• _Data for this task_:

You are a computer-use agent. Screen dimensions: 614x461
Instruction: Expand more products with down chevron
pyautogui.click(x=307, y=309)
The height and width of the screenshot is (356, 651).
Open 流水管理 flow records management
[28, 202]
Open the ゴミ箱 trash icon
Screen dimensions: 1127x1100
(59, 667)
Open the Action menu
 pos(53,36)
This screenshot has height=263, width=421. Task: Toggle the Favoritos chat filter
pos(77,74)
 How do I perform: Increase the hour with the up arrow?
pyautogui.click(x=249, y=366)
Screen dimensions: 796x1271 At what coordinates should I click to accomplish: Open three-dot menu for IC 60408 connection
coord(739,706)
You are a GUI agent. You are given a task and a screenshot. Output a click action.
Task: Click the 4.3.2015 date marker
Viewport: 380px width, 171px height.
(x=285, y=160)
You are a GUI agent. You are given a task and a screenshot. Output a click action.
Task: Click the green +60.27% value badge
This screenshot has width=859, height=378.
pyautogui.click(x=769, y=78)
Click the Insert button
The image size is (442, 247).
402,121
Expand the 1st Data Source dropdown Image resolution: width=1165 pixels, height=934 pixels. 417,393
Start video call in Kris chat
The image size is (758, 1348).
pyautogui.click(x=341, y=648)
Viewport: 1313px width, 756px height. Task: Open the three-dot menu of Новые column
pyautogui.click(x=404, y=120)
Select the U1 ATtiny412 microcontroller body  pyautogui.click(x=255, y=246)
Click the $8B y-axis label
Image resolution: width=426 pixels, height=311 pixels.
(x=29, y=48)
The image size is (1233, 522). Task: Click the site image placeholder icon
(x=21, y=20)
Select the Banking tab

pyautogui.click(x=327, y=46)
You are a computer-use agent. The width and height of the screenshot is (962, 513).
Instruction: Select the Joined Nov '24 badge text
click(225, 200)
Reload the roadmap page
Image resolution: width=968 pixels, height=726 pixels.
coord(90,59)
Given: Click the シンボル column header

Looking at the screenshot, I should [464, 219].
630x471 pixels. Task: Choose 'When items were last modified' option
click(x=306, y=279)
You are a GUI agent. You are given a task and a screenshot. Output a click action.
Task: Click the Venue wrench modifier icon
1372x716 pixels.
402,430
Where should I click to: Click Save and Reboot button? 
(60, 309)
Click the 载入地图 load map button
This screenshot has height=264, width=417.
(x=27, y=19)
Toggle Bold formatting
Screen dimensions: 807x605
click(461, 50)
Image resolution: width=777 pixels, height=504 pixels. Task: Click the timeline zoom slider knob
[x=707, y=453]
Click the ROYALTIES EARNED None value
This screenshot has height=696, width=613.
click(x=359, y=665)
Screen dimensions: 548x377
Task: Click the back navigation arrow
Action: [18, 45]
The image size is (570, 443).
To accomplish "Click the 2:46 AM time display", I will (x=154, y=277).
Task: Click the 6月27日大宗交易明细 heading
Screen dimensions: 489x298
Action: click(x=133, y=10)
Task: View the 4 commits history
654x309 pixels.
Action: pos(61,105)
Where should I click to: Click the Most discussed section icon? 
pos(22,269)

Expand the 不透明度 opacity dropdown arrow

• _What you have to do_:
Tally the lines above that contain the word "computer", and reply with only the number.

• _Task answer_:
2